Pixel coordinate grounding data

★ ★ ★ ★ ★

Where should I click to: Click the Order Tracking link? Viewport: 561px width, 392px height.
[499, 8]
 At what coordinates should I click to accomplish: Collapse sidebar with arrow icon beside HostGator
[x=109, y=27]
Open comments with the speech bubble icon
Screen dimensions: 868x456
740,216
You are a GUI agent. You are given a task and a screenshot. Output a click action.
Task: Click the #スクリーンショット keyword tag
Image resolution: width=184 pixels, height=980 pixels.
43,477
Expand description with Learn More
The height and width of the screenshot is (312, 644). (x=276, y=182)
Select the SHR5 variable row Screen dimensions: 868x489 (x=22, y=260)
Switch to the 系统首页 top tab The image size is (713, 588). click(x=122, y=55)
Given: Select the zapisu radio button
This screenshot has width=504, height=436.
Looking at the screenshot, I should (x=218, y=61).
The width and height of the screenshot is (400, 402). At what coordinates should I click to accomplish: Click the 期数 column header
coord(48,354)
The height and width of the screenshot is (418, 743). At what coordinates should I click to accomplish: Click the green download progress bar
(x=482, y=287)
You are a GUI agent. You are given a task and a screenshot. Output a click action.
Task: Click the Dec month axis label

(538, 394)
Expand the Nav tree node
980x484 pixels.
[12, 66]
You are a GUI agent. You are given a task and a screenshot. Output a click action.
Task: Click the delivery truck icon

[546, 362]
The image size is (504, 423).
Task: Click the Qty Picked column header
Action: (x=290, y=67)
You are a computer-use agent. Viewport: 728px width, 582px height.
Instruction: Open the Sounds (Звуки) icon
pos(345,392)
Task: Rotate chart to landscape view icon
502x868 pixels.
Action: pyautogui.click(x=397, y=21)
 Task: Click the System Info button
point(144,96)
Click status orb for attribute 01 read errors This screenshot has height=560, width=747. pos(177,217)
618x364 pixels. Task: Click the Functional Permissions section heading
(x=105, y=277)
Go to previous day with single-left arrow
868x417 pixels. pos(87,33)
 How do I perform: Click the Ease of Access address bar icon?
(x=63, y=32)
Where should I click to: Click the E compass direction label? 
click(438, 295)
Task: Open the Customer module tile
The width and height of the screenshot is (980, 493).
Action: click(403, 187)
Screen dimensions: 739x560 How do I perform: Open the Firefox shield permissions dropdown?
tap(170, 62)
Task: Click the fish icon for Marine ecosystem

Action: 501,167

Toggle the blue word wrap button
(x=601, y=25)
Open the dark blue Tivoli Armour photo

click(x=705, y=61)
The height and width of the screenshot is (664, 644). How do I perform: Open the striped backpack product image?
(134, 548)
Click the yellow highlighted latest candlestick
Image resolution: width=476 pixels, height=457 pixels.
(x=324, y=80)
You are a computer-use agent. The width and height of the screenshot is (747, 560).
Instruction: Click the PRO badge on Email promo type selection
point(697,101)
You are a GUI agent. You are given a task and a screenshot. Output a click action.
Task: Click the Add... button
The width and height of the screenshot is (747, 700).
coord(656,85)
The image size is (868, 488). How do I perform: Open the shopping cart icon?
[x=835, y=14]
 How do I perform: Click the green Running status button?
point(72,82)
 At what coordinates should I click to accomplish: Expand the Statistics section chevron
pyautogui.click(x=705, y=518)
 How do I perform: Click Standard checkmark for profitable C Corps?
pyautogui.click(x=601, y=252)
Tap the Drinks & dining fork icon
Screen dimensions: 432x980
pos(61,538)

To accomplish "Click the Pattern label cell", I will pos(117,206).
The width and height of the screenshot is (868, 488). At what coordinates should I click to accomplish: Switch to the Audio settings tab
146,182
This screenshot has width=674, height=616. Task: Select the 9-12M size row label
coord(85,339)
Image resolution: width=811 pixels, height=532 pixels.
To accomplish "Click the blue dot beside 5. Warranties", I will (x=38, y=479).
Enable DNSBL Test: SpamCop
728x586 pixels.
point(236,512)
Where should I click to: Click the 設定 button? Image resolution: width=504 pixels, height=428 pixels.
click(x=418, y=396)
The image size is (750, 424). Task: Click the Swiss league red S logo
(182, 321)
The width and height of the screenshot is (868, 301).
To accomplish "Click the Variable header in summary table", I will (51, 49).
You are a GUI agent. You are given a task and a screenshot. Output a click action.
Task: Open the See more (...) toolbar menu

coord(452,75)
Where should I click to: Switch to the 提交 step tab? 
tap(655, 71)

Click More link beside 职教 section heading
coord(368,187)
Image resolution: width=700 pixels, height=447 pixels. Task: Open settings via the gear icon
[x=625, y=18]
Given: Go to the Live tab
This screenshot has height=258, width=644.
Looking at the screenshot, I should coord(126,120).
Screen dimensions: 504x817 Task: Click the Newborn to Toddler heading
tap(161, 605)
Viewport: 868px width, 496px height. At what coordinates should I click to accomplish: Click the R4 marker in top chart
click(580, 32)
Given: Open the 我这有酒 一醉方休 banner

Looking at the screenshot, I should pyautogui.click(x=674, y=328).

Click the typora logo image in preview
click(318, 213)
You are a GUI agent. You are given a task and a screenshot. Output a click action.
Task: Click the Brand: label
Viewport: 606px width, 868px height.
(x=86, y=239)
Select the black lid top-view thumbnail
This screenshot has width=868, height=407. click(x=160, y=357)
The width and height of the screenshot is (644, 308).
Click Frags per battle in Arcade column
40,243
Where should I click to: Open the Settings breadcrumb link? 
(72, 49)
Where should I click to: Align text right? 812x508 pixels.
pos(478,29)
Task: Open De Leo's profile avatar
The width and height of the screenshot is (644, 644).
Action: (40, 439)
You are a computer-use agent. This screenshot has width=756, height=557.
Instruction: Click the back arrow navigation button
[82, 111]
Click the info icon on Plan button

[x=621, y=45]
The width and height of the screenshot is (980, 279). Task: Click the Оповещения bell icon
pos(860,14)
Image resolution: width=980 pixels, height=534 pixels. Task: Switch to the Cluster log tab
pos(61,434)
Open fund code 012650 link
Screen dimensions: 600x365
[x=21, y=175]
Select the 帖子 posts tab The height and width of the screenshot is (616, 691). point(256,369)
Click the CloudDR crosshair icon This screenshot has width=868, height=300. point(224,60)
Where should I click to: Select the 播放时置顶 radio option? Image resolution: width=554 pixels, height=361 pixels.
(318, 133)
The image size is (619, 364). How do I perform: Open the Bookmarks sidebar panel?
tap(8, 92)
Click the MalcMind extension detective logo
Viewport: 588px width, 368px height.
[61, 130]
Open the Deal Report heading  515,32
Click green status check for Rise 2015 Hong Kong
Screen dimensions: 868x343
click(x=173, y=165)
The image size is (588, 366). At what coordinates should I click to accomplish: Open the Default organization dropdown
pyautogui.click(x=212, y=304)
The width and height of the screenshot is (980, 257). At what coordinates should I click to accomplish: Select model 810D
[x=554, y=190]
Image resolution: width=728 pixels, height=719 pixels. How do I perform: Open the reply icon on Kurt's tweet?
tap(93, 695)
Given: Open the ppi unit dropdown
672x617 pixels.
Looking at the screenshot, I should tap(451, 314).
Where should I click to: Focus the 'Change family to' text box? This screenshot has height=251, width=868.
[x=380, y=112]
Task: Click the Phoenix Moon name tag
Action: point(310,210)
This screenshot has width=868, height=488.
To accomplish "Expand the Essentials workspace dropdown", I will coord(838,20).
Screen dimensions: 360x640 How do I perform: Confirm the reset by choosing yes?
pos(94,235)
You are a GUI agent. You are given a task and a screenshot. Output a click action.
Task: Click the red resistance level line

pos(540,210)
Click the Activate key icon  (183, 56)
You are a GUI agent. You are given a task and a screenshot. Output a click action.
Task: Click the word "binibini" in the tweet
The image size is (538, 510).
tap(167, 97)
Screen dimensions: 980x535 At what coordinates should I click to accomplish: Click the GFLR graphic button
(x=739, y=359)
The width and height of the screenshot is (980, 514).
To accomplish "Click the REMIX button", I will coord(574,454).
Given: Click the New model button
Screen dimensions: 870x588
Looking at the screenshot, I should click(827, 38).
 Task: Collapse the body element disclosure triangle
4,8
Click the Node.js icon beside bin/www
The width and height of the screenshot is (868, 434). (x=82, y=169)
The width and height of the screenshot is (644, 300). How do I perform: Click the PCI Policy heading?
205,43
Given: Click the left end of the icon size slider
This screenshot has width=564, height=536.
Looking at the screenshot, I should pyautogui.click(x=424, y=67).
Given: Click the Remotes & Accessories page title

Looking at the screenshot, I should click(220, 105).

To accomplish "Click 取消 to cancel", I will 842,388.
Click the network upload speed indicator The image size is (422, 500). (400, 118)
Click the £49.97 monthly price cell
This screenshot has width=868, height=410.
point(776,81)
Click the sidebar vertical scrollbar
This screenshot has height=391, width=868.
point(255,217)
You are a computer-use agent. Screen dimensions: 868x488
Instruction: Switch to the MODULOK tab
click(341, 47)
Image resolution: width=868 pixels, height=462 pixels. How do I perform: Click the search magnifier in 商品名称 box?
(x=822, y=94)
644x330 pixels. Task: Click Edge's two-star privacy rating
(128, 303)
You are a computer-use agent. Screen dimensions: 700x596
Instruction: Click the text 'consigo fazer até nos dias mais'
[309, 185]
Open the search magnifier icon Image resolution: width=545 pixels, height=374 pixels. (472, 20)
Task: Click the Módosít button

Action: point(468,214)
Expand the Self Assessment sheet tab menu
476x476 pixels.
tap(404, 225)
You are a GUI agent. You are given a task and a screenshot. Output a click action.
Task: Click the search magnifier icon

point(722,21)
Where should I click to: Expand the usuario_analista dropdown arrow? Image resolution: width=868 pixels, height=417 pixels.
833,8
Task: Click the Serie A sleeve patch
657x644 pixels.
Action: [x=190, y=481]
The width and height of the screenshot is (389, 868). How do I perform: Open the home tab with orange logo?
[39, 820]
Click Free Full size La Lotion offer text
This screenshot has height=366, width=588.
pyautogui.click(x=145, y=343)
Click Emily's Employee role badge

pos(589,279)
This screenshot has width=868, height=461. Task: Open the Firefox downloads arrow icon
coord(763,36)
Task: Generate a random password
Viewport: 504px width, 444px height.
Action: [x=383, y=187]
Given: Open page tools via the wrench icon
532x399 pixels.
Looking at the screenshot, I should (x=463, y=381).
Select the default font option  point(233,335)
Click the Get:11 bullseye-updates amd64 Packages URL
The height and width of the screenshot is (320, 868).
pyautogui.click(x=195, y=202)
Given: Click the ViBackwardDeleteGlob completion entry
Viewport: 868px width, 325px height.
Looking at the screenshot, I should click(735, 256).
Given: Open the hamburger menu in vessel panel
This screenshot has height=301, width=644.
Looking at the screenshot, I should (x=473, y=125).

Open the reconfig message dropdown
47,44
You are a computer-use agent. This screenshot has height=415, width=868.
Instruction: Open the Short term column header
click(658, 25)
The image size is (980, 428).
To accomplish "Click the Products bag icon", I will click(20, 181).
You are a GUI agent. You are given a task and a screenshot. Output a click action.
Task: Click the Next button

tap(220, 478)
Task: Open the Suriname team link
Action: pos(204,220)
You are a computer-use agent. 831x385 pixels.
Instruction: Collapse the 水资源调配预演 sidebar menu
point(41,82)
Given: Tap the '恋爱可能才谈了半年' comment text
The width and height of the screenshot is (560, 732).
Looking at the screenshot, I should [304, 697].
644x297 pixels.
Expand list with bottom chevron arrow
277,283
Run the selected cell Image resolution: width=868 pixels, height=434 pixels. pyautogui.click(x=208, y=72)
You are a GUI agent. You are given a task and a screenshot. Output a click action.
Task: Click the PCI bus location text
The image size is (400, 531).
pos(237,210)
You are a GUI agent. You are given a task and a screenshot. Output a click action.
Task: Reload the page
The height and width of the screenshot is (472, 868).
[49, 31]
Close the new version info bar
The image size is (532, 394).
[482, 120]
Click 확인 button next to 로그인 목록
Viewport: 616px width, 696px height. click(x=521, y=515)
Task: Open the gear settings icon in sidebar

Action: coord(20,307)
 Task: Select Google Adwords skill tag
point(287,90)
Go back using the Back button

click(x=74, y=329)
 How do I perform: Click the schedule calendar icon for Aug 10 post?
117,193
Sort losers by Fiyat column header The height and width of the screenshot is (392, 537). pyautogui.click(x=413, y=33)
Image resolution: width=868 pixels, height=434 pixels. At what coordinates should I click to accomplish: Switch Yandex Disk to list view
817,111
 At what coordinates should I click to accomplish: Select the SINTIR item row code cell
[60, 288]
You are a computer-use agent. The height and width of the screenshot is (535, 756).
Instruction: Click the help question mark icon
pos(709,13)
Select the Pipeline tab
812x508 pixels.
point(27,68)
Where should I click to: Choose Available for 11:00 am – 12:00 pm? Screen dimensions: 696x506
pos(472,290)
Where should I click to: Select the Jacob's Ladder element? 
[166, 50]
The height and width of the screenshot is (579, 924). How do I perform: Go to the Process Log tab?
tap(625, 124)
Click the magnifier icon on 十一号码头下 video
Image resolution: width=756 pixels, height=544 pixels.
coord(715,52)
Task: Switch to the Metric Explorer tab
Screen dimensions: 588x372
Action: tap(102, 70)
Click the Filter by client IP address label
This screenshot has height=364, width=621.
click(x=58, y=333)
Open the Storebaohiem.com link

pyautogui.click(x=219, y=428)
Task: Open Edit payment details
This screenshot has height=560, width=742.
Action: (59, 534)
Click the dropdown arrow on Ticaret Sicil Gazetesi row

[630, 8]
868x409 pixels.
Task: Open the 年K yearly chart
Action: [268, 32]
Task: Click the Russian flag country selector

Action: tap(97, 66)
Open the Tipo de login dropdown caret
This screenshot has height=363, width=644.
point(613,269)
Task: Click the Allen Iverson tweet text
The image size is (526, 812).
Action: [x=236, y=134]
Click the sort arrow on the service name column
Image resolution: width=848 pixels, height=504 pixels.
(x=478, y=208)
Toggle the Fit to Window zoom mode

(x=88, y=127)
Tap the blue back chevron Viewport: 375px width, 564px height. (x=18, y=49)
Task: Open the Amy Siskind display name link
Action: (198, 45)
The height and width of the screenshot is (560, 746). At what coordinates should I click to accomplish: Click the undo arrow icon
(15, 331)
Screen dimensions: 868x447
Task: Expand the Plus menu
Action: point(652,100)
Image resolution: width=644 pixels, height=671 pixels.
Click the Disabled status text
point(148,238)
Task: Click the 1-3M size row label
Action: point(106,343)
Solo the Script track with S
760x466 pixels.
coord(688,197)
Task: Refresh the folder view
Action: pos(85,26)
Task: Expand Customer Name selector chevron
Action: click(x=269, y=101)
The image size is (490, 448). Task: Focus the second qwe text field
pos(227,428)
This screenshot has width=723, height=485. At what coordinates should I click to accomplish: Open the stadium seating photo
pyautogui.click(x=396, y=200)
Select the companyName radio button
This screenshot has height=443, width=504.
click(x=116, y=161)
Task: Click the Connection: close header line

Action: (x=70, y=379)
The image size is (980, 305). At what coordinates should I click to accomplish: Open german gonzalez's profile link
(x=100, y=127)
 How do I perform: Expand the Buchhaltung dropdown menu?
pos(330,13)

★ ★ ★ ★ ★

- _Try it_
An exact copy is needed of the closing lines of the entries above, counting from the one that contains "This screenshot has width=723, height=485." and including it and the last.

- _Task answer_
This screenshot has width=723, height=485. At what coordinates should I click to accomplish: Open the stadium seating photo
pyautogui.click(x=396, y=200)
Select the companyName radio button
This screenshot has height=443, width=504.
click(x=116, y=161)
Task: Click the Connection: close header line

Action: (x=70, y=379)
The image size is (980, 305). At what coordinates should I click to accomplish: Open german gonzalez's profile link
(x=100, y=127)
 How do I perform: Expand the Buchhaltung dropdown menu?
pos(330,13)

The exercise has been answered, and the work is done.